This was a triumph over Governor Dinwiddie, who had a special favorite whom he had pressed hard for the appointment. It was also made for a man who had risen to that esteem among his countrymen, not through victories but through defeats, not through success but through failure. And, it must be remembered, that Washington was not yet twenty-four years old. But the general esteem in which he was held may be gathered from a statement made in a sermon at the time of his appointment, by the Rev. Samuel Davis. It might have been mere enthusiasm, but, in the light of such great subsequent events, it looked like prophecy.
He turned from his religious theme to the needs of the colonies, and then spoke of “that heroic youth, Colonel George Washington, whom I can not but hope Providence has hitherto preserved in so signal a manner for some important service to his country.”
[CHAPTER VII]
THE FATE OF THE OHIO VALLEY
I. FRONTIER FEARS AND PANICS
There was an abundance of responsibility at once for Washington in his new official position. All the frontiers were being attacked by Indians urged on by the French. Washington tried to get his troops together to meet the Indians at the outposts, but he was unable at the main post to muster more than twenty-five of the militia. The others declared that if they had to die they preferred to die with their women and children.
In his first report to the Governor, he wrote, “No orders are obeyed, but such as a party of soldiers or my own drawn sword enforces. Without this, not a single horse, for the most earnest occasion, can be had,—to such a pitch has the insolence of these people arrived, by having every point hitherto submitted to them. However, I have given up none, where His Majesty’s service requires the contrary, and where my proceedings are justified by my instructions; nor will I, unless they execute what they threaten,—that is, to blow out our brains.”

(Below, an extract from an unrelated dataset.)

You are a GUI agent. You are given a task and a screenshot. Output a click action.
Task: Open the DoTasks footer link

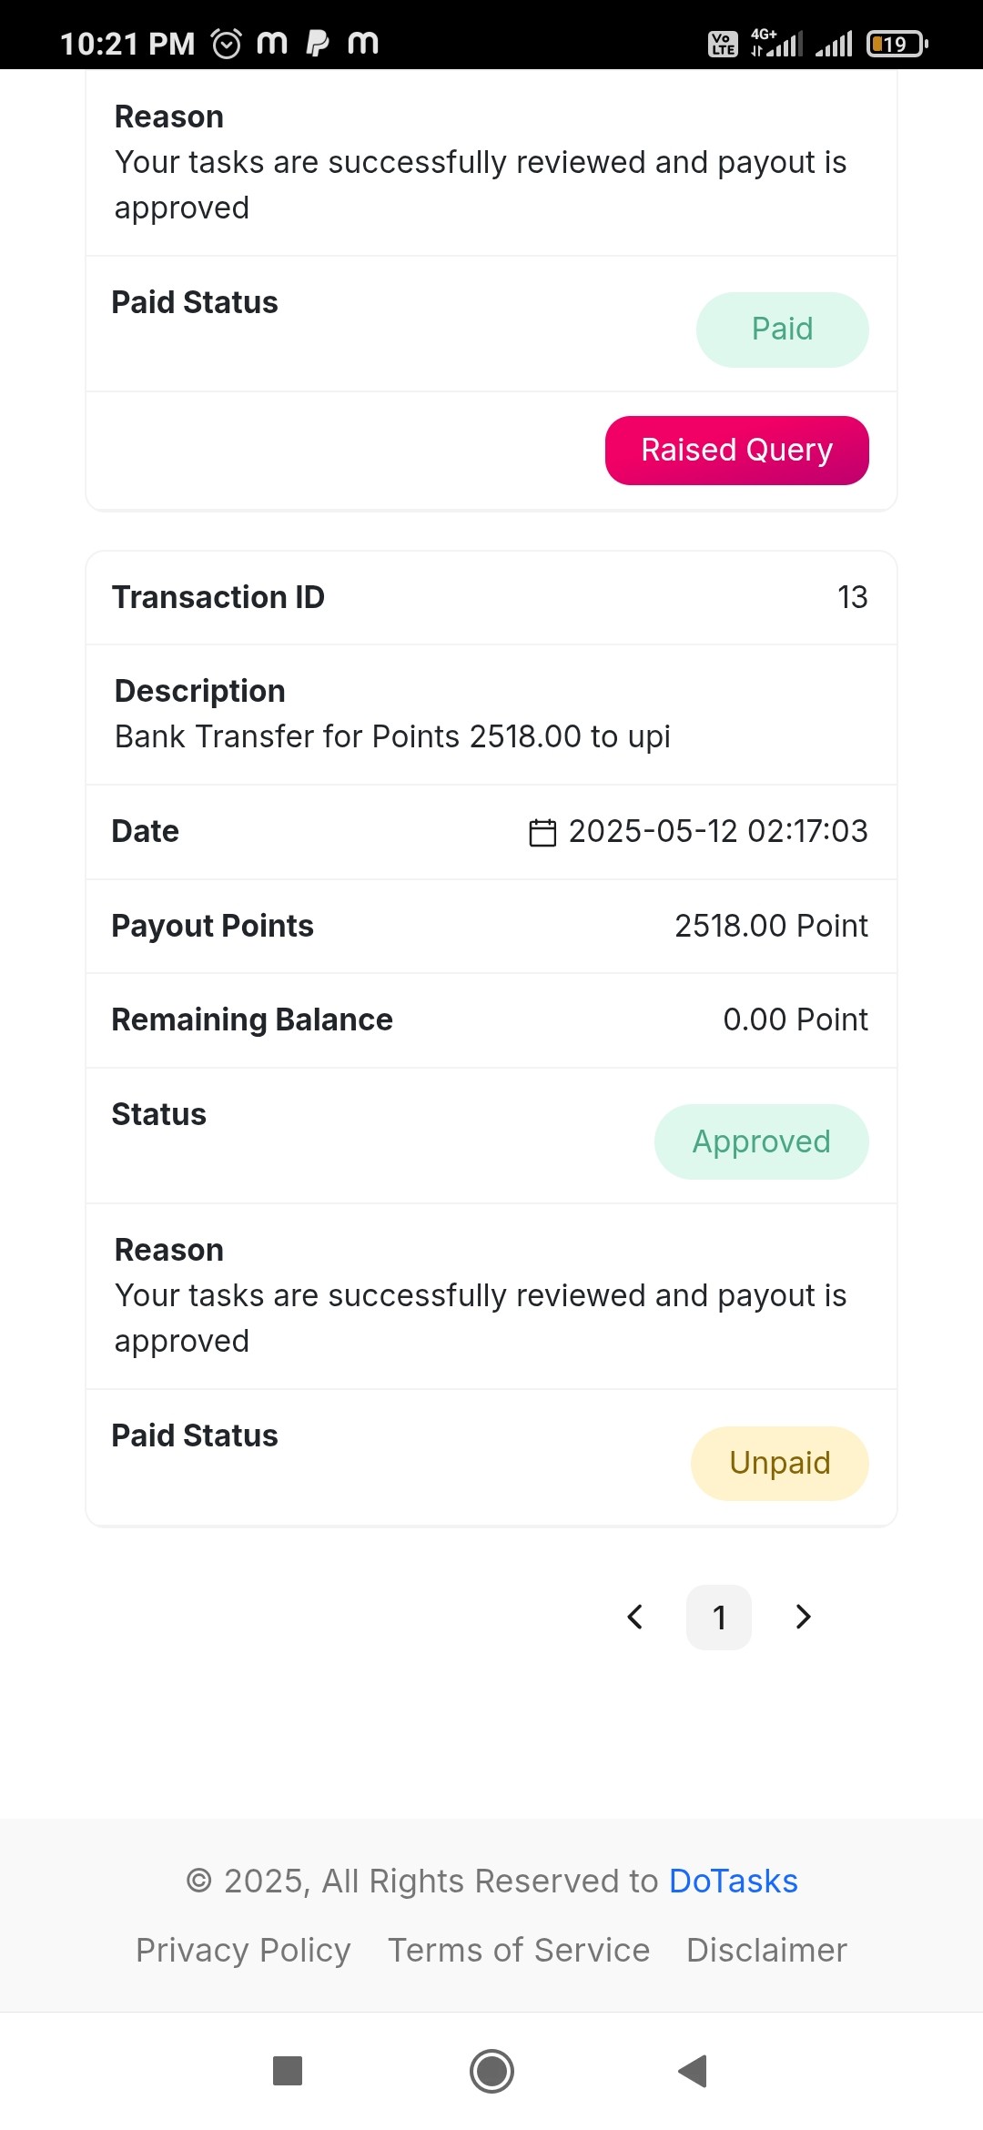[733, 1881]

This was naturally at the period of Washington’s greatest loyalty to his Sovereign, and also shows that some of Braddock’s notions of military authority still lingered with him. Perhaps it is better to say that he recognized the military necessity for obedient discipline in a common purpose and result, or there could be no successful army.
We may easily guess that the insolence to which he refers was the frontiersman’s disrespect for military authority and his growing belief in his own right to choose the manner of his service or his death. These men had been as badly treated by the Braddock style of authority as Washington had been, and most of his troubles doubtless arose from their memory of insolence in the officers.